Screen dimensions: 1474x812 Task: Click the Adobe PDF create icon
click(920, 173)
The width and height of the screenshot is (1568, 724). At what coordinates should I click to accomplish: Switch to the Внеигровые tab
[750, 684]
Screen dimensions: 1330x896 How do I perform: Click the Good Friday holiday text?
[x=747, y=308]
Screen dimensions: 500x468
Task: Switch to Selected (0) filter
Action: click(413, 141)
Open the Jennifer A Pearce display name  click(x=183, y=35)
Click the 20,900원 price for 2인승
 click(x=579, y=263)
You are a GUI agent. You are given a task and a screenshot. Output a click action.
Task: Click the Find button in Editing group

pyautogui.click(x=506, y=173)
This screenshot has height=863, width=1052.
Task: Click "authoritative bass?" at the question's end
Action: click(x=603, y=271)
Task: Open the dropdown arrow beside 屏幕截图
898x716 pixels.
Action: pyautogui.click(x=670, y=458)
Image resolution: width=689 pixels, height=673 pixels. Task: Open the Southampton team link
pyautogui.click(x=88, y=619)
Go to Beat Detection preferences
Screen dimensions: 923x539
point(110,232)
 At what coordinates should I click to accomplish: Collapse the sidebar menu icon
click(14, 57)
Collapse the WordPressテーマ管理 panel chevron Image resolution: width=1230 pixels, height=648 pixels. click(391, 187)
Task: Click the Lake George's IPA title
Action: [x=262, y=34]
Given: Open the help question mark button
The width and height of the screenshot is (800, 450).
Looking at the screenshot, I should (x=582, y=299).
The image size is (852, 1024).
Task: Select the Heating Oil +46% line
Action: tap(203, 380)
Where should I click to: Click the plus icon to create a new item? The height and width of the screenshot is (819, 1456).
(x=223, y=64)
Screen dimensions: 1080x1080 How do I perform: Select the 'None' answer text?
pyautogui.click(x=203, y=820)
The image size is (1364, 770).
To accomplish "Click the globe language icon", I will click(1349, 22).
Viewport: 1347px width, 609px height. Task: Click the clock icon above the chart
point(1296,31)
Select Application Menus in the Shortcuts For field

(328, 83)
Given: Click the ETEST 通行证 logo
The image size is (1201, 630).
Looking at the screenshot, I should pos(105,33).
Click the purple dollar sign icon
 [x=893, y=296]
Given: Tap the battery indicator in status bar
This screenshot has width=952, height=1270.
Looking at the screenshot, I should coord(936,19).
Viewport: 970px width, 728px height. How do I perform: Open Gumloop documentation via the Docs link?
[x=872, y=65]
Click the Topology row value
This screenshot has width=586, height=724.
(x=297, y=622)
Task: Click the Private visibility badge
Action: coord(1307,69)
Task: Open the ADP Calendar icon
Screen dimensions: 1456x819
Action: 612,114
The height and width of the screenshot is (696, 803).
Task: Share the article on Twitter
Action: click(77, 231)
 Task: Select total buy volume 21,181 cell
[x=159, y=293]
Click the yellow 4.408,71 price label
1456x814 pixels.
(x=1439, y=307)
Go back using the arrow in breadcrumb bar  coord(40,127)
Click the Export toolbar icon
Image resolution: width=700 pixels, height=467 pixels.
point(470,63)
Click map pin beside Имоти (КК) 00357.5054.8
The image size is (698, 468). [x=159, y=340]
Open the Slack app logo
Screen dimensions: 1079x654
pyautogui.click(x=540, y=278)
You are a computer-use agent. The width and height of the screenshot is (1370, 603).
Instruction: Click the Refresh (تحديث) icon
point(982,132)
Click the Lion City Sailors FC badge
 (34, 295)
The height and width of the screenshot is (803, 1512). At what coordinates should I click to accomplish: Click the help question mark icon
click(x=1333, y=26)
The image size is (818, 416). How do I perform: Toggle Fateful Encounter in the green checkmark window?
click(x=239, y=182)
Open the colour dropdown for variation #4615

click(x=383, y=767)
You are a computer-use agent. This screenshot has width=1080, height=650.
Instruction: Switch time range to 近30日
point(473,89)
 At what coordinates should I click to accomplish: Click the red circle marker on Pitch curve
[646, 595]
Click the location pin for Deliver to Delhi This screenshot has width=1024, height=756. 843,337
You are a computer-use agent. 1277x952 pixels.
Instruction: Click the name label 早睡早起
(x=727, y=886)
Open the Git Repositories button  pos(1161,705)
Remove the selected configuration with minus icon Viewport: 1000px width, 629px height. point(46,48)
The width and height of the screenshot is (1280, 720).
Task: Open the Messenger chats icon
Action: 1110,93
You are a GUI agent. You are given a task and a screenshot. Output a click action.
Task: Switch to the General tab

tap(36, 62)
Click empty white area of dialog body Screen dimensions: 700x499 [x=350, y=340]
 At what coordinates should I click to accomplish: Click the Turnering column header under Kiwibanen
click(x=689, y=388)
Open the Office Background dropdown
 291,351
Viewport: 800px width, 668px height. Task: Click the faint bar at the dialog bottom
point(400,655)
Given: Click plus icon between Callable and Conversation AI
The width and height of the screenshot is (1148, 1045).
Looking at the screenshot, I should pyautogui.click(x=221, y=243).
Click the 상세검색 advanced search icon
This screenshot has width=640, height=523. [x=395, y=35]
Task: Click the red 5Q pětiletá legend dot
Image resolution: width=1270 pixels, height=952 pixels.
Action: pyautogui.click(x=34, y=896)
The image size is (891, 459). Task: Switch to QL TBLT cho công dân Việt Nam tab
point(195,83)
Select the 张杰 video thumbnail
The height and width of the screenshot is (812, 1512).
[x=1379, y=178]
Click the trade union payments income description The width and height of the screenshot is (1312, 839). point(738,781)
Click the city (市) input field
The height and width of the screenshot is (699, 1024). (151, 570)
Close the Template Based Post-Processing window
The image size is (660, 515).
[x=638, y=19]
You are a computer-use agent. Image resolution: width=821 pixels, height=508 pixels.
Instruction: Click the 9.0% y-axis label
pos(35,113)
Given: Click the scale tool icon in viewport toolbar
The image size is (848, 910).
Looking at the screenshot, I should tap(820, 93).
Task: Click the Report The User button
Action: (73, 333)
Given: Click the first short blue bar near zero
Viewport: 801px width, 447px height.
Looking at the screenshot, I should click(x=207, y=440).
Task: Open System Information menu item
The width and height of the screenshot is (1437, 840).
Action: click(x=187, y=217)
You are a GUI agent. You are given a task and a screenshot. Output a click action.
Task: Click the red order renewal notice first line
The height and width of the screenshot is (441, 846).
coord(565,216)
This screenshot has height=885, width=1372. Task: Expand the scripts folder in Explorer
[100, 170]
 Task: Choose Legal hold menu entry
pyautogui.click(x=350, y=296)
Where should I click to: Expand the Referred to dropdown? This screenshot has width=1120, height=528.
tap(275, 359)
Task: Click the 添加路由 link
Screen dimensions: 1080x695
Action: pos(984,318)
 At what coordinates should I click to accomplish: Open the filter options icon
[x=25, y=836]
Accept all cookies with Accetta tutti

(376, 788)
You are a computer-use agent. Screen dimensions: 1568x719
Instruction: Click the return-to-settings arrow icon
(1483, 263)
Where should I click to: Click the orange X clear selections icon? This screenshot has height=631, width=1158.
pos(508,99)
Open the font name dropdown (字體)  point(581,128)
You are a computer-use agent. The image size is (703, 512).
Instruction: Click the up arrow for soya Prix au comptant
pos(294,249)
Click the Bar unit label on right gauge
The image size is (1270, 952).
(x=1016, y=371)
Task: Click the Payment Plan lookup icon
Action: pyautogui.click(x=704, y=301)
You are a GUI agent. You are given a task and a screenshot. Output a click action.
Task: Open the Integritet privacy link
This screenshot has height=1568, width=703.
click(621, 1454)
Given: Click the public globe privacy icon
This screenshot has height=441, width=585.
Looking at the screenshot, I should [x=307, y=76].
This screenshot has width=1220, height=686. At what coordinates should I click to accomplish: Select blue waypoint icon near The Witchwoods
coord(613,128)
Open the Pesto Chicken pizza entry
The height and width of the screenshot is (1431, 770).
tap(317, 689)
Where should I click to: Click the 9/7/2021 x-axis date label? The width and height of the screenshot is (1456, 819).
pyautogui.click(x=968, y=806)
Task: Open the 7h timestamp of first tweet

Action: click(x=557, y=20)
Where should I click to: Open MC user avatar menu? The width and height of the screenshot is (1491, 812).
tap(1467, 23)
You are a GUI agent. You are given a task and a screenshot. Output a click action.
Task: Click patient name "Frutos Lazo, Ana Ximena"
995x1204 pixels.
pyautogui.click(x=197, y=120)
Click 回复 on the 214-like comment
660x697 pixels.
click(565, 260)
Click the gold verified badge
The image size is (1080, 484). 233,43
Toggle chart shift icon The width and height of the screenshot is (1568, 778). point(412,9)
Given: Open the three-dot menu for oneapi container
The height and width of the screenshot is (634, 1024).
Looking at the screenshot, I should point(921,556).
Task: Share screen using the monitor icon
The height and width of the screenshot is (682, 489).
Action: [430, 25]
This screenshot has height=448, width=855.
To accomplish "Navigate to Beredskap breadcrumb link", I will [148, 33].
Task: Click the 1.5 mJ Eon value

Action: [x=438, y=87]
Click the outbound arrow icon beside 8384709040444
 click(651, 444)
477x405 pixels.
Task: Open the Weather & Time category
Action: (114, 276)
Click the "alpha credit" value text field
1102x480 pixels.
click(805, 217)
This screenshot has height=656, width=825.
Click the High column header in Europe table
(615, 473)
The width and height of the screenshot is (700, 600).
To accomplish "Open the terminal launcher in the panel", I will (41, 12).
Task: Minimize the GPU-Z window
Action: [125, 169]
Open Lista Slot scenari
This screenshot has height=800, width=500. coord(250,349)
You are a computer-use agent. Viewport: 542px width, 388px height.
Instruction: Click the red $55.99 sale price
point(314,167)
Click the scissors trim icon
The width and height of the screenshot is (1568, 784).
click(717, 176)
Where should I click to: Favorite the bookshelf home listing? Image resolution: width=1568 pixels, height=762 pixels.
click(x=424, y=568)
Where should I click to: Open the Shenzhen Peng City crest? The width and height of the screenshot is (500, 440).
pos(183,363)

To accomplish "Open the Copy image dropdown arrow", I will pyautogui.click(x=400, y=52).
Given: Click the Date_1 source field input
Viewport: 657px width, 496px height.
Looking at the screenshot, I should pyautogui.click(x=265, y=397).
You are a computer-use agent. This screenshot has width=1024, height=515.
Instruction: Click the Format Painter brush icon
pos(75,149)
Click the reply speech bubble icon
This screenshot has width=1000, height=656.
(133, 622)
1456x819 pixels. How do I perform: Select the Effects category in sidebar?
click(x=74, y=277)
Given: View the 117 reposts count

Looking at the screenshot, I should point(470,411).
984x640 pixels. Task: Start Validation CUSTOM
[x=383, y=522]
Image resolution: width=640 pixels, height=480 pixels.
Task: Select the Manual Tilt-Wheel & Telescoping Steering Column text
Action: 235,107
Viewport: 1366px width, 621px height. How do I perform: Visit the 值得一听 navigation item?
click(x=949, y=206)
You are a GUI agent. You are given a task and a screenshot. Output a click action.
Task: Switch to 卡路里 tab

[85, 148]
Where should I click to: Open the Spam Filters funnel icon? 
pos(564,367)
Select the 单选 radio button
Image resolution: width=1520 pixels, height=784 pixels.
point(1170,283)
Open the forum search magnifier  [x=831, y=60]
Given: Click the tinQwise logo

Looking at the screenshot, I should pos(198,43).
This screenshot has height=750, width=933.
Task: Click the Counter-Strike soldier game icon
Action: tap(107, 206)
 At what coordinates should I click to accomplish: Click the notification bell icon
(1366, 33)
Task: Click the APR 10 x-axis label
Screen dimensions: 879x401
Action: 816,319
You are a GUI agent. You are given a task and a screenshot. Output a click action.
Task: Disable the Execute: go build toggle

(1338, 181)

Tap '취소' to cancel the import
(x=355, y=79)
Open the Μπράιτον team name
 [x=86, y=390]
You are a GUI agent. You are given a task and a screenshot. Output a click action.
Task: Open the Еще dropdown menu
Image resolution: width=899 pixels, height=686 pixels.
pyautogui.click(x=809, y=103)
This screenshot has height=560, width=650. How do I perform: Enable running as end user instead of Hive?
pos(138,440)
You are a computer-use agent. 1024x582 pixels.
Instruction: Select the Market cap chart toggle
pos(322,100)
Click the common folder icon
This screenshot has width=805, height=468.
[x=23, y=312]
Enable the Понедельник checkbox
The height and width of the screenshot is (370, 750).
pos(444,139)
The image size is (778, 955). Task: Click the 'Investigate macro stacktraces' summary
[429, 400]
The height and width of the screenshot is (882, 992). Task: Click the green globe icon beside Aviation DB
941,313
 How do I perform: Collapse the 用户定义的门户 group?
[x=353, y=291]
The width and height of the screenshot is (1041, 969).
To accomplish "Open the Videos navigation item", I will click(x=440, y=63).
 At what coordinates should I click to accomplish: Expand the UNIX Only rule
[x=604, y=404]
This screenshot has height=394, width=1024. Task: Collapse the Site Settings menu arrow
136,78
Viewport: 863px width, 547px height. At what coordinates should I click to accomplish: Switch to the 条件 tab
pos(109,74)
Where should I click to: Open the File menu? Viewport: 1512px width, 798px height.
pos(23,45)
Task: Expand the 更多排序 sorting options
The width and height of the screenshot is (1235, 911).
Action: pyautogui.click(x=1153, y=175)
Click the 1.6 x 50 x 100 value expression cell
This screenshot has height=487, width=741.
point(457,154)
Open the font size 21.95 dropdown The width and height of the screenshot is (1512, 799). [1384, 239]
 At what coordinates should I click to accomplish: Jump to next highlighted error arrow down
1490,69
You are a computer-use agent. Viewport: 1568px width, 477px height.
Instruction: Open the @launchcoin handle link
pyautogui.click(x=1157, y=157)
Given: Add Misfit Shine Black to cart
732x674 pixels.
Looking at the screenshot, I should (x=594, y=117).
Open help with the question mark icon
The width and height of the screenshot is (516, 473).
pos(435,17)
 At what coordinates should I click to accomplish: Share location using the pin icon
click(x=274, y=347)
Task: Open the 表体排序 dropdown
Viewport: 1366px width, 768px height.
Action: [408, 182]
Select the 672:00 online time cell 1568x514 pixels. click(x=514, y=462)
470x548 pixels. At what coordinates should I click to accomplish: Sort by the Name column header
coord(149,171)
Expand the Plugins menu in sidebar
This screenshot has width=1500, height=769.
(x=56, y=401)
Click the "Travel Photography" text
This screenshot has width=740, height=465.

» **DIRECTIVE**: Reproduce the rows above word for word, from the very first line through the line containing "click(14, 57)", including both ends.

» **THE RESPONSE**:
Screen dimensions: 1474x812 Task: Click the Adobe PDF create icon
click(920, 173)
The width and height of the screenshot is (1568, 724). At what coordinates should I click to accomplish: Switch to the Внеигровые tab
[750, 684]
Screen dimensions: 1330x896 How do I perform: Click the Good Friday holiday text?
[x=747, y=308]
Screen dimensions: 500x468
Task: Switch to Selected (0) filter
Action: click(413, 141)
Open the Jennifer A Pearce display name  click(x=183, y=35)
Click the 20,900원 price for 2인승
 click(x=579, y=263)
You are a GUI agent. You are given a task and a screenshot. Output a click action.
Task: Click the Find button in Editing group

pyautogui.click(x=506, y=173)
This screenshot has height=863, width=1052.
Task: Click "authoritative bass?" at the question's end
Action: click(x=603, y=271)
Task: Open the dropdown arrow beside 屏幕截图
898x716 pixels.
Action: pyautogui.click(x=670, y=458)
Image resolution: width=689 pixels, height=673 pixels. Task: Open the Southampton team link
pyautogui.click(x=88, y=619)
Go to Beat Detection preferences
Screen dimensions: 923x539
point(110,232)
 At what coordinates should I click to accomplish: Collapse the sidebar menu icon
click(14, 57)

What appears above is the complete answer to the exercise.